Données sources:
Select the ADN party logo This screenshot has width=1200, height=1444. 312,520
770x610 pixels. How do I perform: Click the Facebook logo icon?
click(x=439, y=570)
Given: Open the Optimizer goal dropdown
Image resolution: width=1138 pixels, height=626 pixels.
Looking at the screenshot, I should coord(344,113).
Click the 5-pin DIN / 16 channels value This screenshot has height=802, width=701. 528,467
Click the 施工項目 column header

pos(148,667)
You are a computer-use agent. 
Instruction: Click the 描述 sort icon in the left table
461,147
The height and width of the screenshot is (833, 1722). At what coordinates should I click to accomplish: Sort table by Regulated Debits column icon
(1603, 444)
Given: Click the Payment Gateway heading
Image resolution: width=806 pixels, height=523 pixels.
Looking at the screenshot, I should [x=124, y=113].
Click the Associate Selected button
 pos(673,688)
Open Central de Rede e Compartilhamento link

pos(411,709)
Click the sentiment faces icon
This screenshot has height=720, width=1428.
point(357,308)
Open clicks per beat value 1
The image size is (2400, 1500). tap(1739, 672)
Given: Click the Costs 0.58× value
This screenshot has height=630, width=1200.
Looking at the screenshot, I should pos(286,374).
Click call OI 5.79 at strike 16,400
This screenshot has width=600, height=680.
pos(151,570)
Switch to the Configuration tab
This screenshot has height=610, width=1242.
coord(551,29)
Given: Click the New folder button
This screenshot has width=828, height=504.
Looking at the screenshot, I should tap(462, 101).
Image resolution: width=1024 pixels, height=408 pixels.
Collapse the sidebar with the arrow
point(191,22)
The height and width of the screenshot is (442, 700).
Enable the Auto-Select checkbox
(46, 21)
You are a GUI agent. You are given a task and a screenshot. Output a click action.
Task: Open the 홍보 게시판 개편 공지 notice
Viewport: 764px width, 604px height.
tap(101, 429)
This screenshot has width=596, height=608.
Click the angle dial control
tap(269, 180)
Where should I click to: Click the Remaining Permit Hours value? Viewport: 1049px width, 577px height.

CONSIGNES DE L'EXERCICE » Recopiez à l'identique l'ensemble des lignes ci-dessus, s'il vous plaît.

RÉPONSE ATTENDUE »
Select the ADN party logo This screenshot has width=1200, height=1444. 312,520
770x610 pixels. How do I perform: Click the Facebook logo icon?
click(x=439, y=570)
Given: Open the Optimizer goal dropdown
Image resolution: width=1138 pixels, height=626 pixels.
Looking at the screenshot, I should coord(344,113).
Click the 5-pin DIN / 16 channels value This screenshot has height=802, width=701. 528,467
Click the 施工項目 column header

pos(148,667)
You are a computer-use agent. 
Instruction: Click the 描述 sort icon in the left table
461,147
The height and width of the screenshot is (833, 1722). At what coordinates should I click to accomplish: Sort table by Regulated Debits column icon
(1603, 444)
Given: Click the Payment Gateway heading
Image resolution: width=806 pixels, height=523 pixels.
Looking at the screenshot, I should [x=124, y=113].
Click the Associate Selected button
 pos(673,688)
Open Central de Rede e Compartilhamento link

pos(411,709)
Click the sentiment faces icon
This screenshot has height=720, width=1428.
point(357,308)
Open clicks per beat value 1
The image size is (2400, 1500). tap(1739, 672)
Given: Click the Costs 0.58× value
This screenshot has height=630, width=1200.
Looking at the screenshot, I should pos(286,374).
Click call OI 5.79 at strike 16,400
This screenshot has width=600, height=680.
pos(151,570)
Switch to the Configuration tab
This screenshot has height=610, width=1242.
coord(551,29)
Given: Click the New folder button
This screenshot has width=828, height=504.
Looking at the screenshot, I should tap(462, 101).
Image resolution: width=1024 pixels, height=408 pixels.
Collapse the sidebar with the arrow
point(191,22)
The height and width of the screenshot is (442, 700).
Enable the Auto-Select checkbox
(46, 21)
You are a GUI agent. You are given a task and a screenshot. Output a click action.
Task: Open the 홍보 게시판 개편 공지 notice
Viewport: 764px width, 604px height.
tap(101, 429)
This screenshot has width=596, height=608.
Click the angle dial control
tap(269, 180)
Where should I click to: Click the Remaining Permit Hours value? Viewport: 1049px width, 577px height.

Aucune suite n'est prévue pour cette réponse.